» **Directive**
Pull out each line below that contains the string "screenshot". Treat uppercase and lowercase letters as different.

(Word and element location lines)
■ ■ ■ ■ ■
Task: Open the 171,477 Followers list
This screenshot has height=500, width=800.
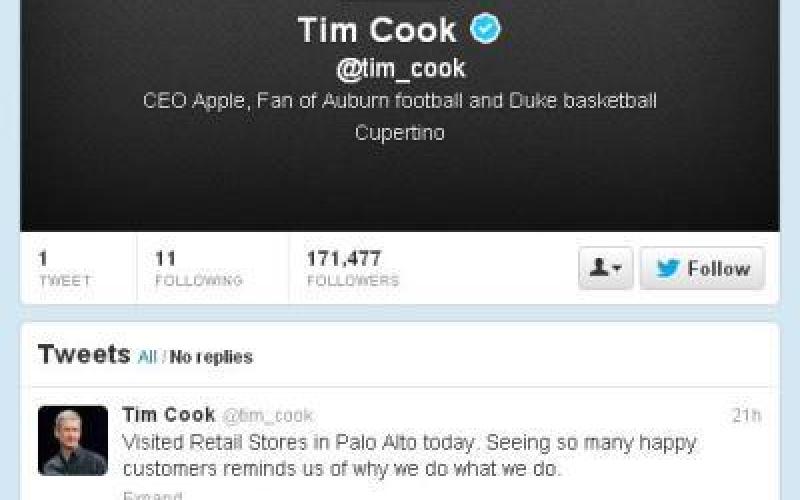Action: [x=352, y=268]
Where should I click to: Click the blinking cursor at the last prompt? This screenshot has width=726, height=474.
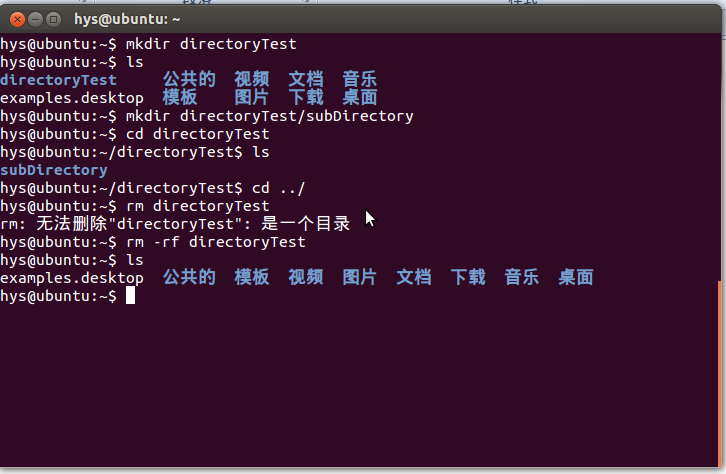[131, 295]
■ ■ ■ ■ ■
» **Exercise answer**
This screenshot has height=500, width=800.
Where should I click to: Click the blinking cursor at the last prompt? This screenshot has width=726, height=474.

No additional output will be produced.